**PROBLEM TO WORK ON:** In the entries that follow, the line with "Image resolution: width=2330" opens the range and the line with "Collapse the Sales" closes it; repeat that range exactly, both lines included.

[RECORDS SUPPLIED Boundary: Start]

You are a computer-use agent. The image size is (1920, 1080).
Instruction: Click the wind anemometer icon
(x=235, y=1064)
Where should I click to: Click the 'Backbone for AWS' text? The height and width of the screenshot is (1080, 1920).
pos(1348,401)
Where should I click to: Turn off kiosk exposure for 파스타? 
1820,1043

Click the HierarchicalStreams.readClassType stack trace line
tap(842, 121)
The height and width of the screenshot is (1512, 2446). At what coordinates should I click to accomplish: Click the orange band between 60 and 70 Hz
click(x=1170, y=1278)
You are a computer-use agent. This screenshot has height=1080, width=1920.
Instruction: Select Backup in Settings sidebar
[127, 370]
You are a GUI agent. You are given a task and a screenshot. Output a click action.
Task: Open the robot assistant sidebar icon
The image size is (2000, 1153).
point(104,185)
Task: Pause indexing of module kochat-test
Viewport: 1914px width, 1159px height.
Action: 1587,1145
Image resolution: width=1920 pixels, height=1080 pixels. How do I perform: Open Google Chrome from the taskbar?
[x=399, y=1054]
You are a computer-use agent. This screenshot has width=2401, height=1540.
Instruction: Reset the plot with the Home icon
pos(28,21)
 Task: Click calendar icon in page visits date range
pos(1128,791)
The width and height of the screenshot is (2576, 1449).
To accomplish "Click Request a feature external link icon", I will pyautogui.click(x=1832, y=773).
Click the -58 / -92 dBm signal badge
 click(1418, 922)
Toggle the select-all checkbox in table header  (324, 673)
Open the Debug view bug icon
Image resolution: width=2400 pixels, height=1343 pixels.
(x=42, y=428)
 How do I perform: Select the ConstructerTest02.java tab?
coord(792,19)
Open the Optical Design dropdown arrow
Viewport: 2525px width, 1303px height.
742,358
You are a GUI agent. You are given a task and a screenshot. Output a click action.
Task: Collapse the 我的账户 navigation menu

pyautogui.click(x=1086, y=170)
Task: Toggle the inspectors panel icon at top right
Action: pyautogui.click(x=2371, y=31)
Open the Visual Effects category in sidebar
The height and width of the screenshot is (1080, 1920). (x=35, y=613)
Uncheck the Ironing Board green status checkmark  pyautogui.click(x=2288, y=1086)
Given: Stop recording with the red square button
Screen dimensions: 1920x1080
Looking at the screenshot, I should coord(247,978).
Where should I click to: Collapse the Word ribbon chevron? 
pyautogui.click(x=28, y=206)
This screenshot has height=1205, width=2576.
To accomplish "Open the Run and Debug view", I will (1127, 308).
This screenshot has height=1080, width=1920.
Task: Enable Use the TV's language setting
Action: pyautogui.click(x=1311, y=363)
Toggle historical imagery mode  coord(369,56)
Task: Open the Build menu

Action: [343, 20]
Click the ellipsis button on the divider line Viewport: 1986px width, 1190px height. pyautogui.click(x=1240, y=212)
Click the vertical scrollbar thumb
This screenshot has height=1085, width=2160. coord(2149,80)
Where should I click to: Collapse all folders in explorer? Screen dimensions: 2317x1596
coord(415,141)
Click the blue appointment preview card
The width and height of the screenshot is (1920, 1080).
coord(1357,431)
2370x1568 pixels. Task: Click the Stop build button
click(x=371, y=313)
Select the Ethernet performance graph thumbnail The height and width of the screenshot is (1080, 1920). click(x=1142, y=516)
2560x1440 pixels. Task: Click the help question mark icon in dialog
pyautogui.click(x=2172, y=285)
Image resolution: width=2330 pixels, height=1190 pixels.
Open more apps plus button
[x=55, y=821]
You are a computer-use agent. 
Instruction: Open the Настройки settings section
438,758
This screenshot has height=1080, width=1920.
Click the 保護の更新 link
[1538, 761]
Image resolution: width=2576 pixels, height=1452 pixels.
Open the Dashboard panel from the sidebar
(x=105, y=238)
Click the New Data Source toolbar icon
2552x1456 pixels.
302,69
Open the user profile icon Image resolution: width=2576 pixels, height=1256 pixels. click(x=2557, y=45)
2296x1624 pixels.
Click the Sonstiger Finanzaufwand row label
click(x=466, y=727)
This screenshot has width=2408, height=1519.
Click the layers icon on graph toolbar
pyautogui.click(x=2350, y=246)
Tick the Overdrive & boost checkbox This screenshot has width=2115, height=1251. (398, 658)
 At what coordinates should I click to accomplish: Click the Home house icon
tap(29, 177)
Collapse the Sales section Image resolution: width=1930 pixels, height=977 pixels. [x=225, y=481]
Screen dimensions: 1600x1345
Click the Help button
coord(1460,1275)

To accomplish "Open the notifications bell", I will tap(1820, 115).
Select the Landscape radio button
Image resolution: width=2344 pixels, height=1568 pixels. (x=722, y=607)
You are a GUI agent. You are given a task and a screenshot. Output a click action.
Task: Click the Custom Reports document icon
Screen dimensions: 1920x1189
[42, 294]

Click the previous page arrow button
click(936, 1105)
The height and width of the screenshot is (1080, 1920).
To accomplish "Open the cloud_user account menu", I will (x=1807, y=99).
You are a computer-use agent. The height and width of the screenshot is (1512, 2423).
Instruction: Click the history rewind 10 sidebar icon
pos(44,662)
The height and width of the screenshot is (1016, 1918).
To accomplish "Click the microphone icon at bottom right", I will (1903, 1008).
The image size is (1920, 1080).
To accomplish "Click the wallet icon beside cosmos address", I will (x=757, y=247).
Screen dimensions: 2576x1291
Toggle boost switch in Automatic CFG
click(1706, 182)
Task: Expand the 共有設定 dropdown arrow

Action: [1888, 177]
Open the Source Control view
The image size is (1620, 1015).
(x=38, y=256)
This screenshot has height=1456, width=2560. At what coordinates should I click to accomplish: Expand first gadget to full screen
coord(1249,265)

[RECORDS SUPPLIED Boundary: End]

**RESPONSE AREA:**
Image resolution: width=2330 pixels, height=1190 pixels.
Open more apps plus button
[x=55, y=821]
You are a computer-use agent. 
Instruction: Open the Настройки settings section
438,758
This screenshot has height=1080, width=1920.
Click the 保護の更新 link
[1538, 761]
Image resolution: width=2576 pixels, height=1452 pixels.
Open the Dashboard panel from the sidebar
(x=105, y=238)
Click the New Data Source toolbar icon
2552x1456 pixels.
302,69
Open the user profile icon Image resolution: width=2576 pixels, height=1256 pixels. click(x=2557, y=45)
2296x1624 pixels.
Click the Sonstiger Finanzaufwand row label
click(x=466, y=727)
This screenshot has width=2408, height=1519.
Click the layers icon on graph toolbar
pyautogui.click(x=2350, y=246)
Tick the Overdrive & boost checkbox This screenshot has width=2115, height=1251. (398, 658)
 At what coordinates should I click to accomplish: Click the Home house icon
tap(29, 177)
Collapse the Sales section Image resolution: width=1930 pixels, height=977 pixels. [x=225, y=481]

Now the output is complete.